Four days later, Citigroup agreed to pay $2.16 billion for an ailing Wachovia, the third largest bank in the country. Two weeks later, Wells Fargo was the winner in a bidding war for Wachovia's assets.

Whether other banks will follow these two remains to be seen. Given the numbing drumbeat of bad news, even the coolest clients with IRAs at a bank might be concerned about their retirement accounts. The good news: Retirement accounts are federally insured up to $250,000 per bank. Congress raised the limit from $100,000 in 2006.
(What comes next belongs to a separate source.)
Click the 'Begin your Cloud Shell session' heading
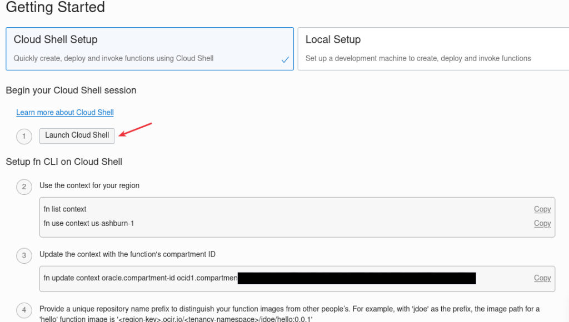The image size is (569, 322). coord(71,90)
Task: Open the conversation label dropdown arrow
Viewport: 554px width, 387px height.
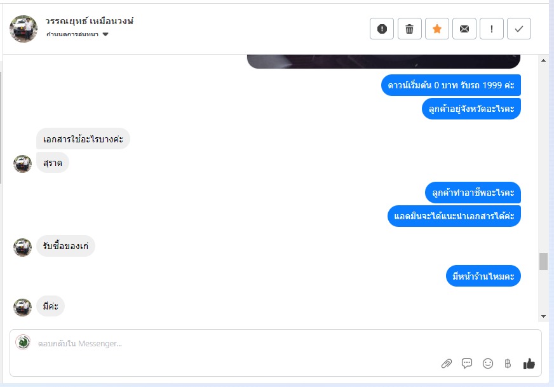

The $250,000 limit for federal deposit protection applies to retirement accounts at banks and savings associations insured by the FDIC, as well as credit unions insured by the National Credit Union Administration (NCUA). (For non-retirement accounts, the FDIC or NCUA limit temporarily increased to $250,000 from $100,000 as part of the 2008 Economic Stabilization Act, effective Oct. 3.)

The federal insurance coverage for retirement accounts applies to traditional and Roth IRAs, simplified employee pension (SEP) IRAs and savings incentive match plans for employees (SIMPLE) IRAs. In addition, the coverage also includes self-directed Keogh accounts, 457 plan accounts for state government employees and self-directed employer-sponsored defined contribution plans, including 401(k) and SIMPLE 401(k) accounts.

Defining Self-Directed

For purposes of FDIC insurance, self-directed means that the plan participant can instruct administrators how his or her retirement funds are to be invested, including the ability to direct those funds to an FDIC-insured account. An account with a default option that states that funds will be invested in an FDIC-insured account if no option is chosen is also considered a self-directed account, since the participant elected that option by taking no action.

However, a retirement plan whose only investment option is the deposit accounts of a specified bank is not considered a self-directed account and is not covered by FDIC insurance. On the other hand, a plan for a single employee/employer (a sole proprietor) can limit investments to a single option and will still be considered a self-directed plan under the insurance rules.

For example, assume that Plan A, a SIMPLE 401(k) account, allows participants to establish their SIMPLE accounts at any bank of their choosing. This retirement plan would be considered a self-directed plan, and deposits in the SIMPLE could thus be covered up to $250,000.

Participants in Plan A who do not establish SIMPLE accounts at the bank of their choosing will have accounts established for them at ABC bank. These are still self-directed accounts, because the participants chose ABC Bank by not establishing their own accounts elsewhere. The deposits in these SIMPLEs could be covered up to $250,000.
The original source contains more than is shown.